Yo le expliqué mi poca valía con frases ampulosas, floridas e insinceras como para repetirlas ahora, y en cualquier caso demasiado aburridas (pero mis años de experiencia me enseñan que los nobles romanos como Enobarbo se tragan cualquier humillación por parte de sus inferiores y la juzgan como adecuada), que le confirieron fuerza en la discusión acerca de lo que mi señor debía hacer.
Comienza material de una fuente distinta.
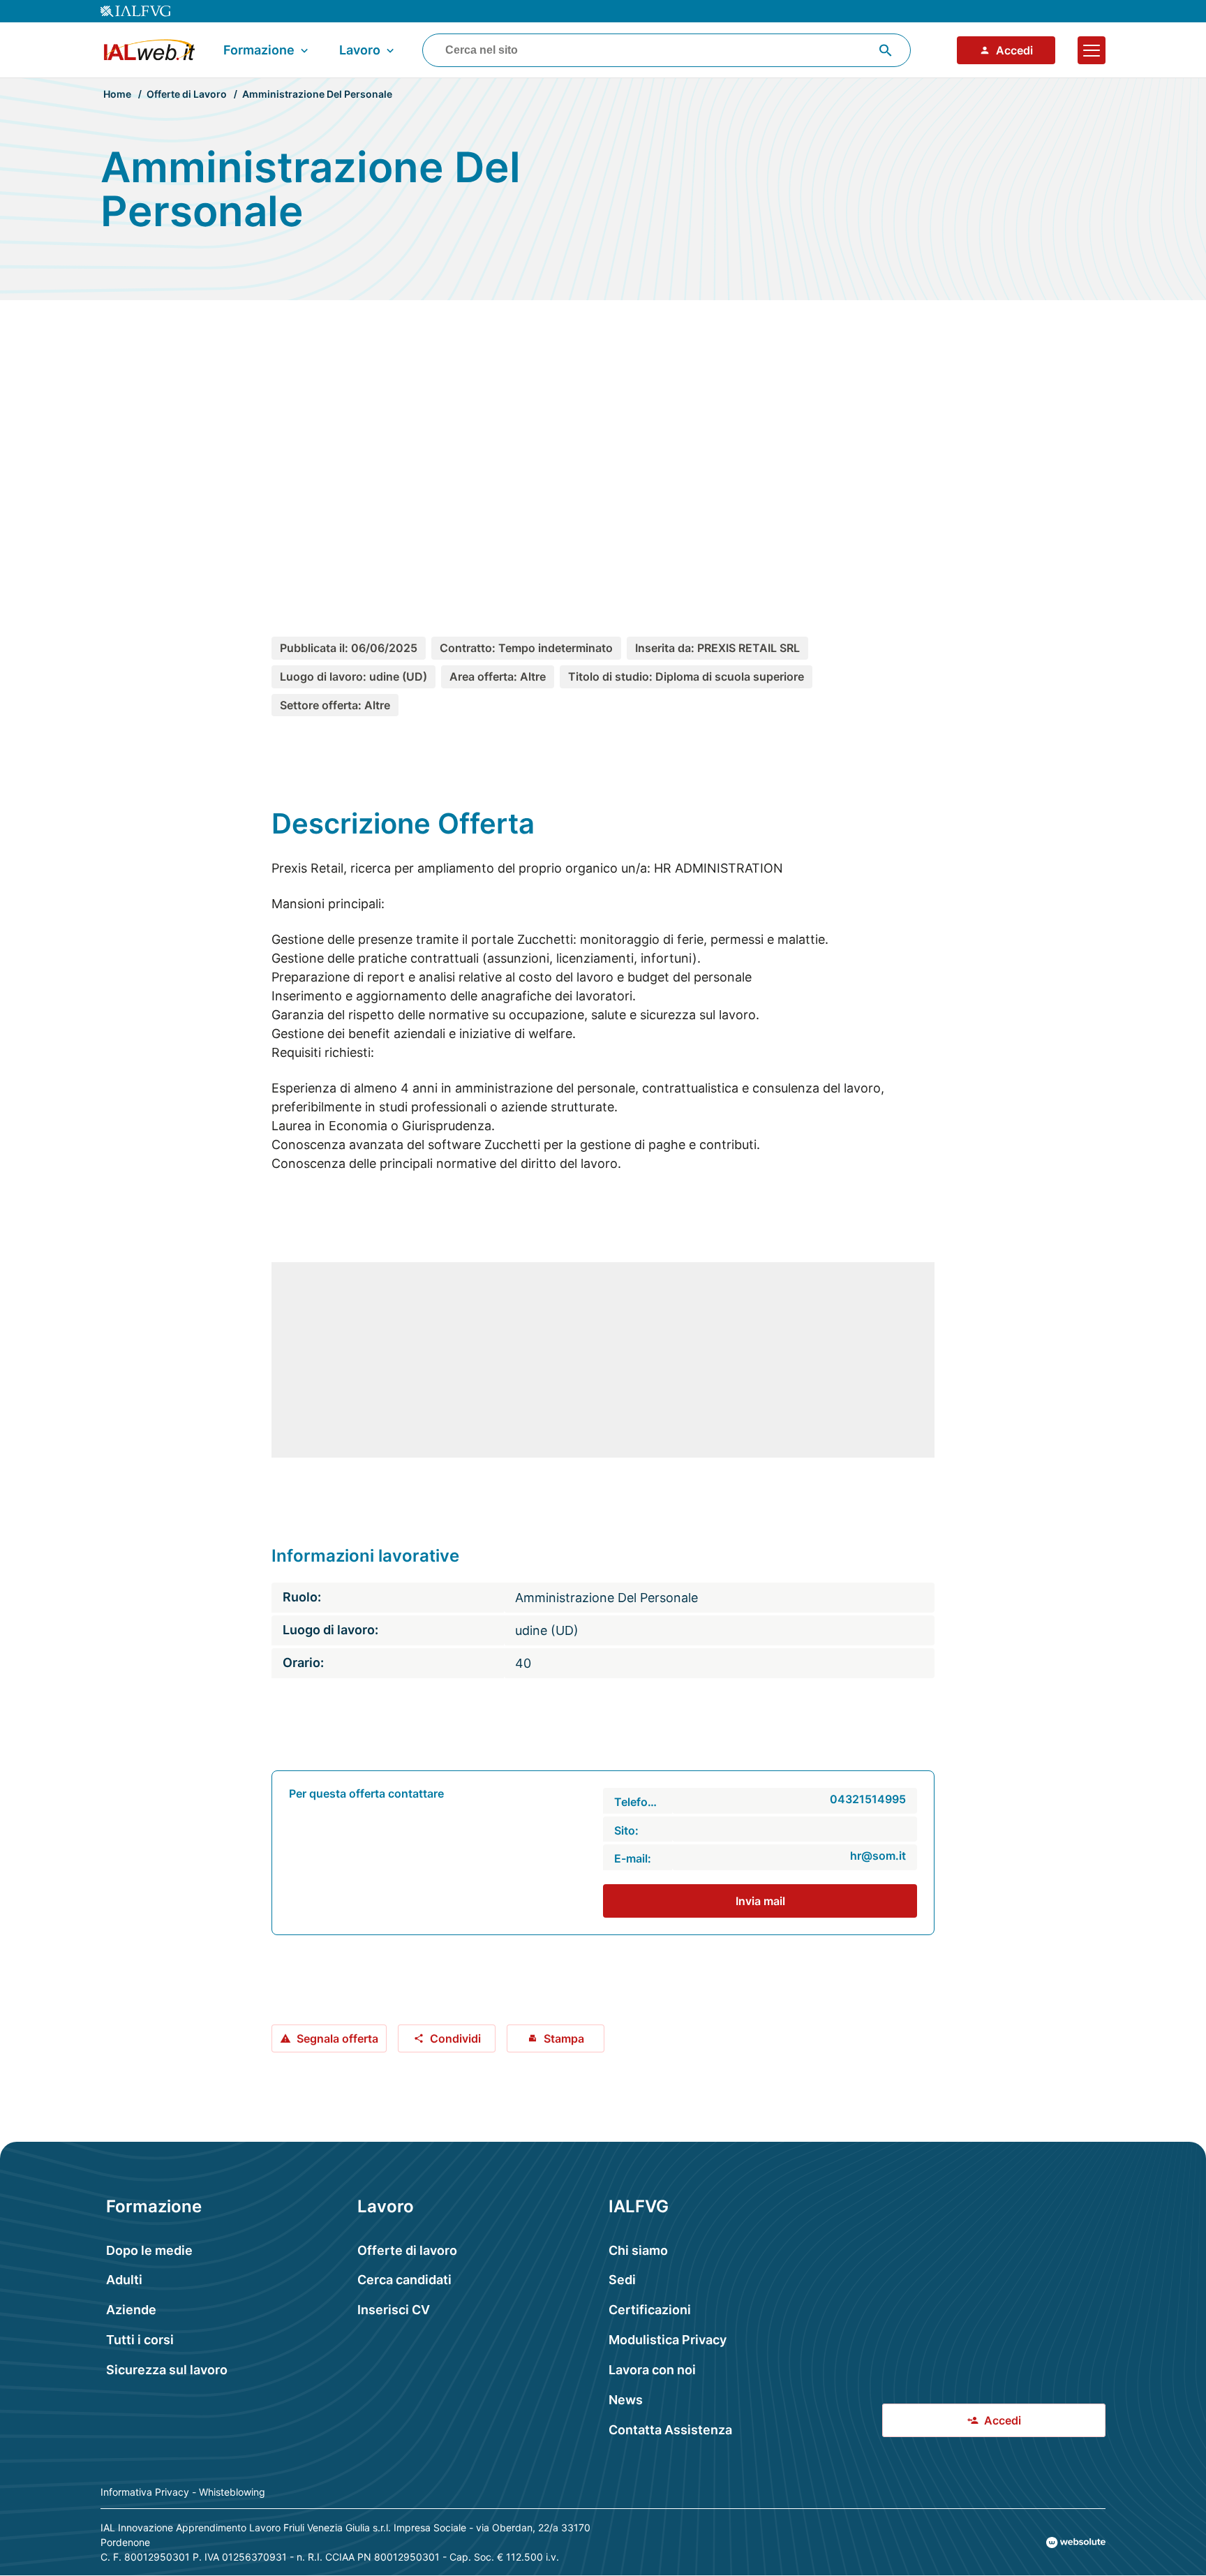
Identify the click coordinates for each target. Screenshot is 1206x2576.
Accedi (1014, 50)
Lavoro (359, 50)
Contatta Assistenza (670, 2429)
Esto quería decir que era todavía capaz de mantener alejada a la reina, mientras que si ella ya había establecido, como nosotros nos temíamos, una total ventaja sobre él, no cabía tal esperanza.
—No obstante, si accede a recibir a Octavia, son tales su virtud y su encanto, lo creo firmemente, si se me permite decirlo, que reanudaría su matrimonio con ella. He estado al servicio de mi señor desde la infancia —Enobarbo frunció el ceño y carraspeó— y lo conozco lo suficientemente bien, si se me permite decirlo de nuevo, para saber que estará siempre gobernado por una mujer. Y es mejor para todos nosotros y especialmente para él que esa mujer sea ahora Octavia —concluí.
He de confesar que aquí cometí un error y de él procedió toda la siguiente catástrofe. Dirigí mis palabras al hombre a quien no se las debía haber dirigido. Enobarbo tenía muchas virtudes, o al menos eso se dice de él; pero el tacto en la discusión no era una de ellas. Si le hubiera hablado así a Escribonio Curio, que era un hombre de gran comprensión y afabilidad, todo habría ido mejor. Pero Enobarbo era uno de ésos que se enorgullecen, utilizando esa absurda expresión que tanto les gusta usar a los romanos, de coger el toro por los cuernos. De acuerdo con este principio se lanzó a una discusión con mi señor con la misma insistencia de una galera atacando a otra. Le dijo que era su deber recibir a Octavia. Añadió que sería estúpido si la volvía a enviar a Roma. Y hasta dijo que si un degenerado marica como Cridas tenía la inteligencia para entender esto, no podía comprender cómo mi señor estaba tan ciego. En suma, si Cleopatra le hubiera pagado para que hiciera venir a Marco Antonio a su lado, no lo habría podido hacer mejor. Pero naturalmente no lo había pagado. Enobarbo realmente la detestaba. Era un noble romano estúpido y atolondrado, con tanto tacto y sensibilidad como el lerdo buey a quien se parecía.
No logro comprender cómo cometí un error así. Las consecuencias fueron desastrosas. Mi señor le envió una severa carta a Octavia —la escribí yo mismo con lágrimas en los ojos— ordenándole que regresara a Roma; puesto que no había cumplido con el deber de enviarle las tropas que él requería, con lo que parecía sentirse más consciente de su deber para con su hermano que del más importante deber que tenía con su marido, con esto quedaba cancelado el debido a Octaviano. En resumen: era una carta tan estúpida y brutal que yo estaba avergonzado de haberla escrito.
Fue curioso cómo Alexas se equivocó en su concepto de mi papel en el asunto. Estaba abrumado de alivio y alegría y me dio expresivas pruebas de su gratitud, sentimientos que, según me aseguró, Cleopatra abrigaría también hacia mí. Habría sido cruel decirle la verdad y, en cualquier caso, yo no veía la razón de privarme de los placeres que me ofrecía.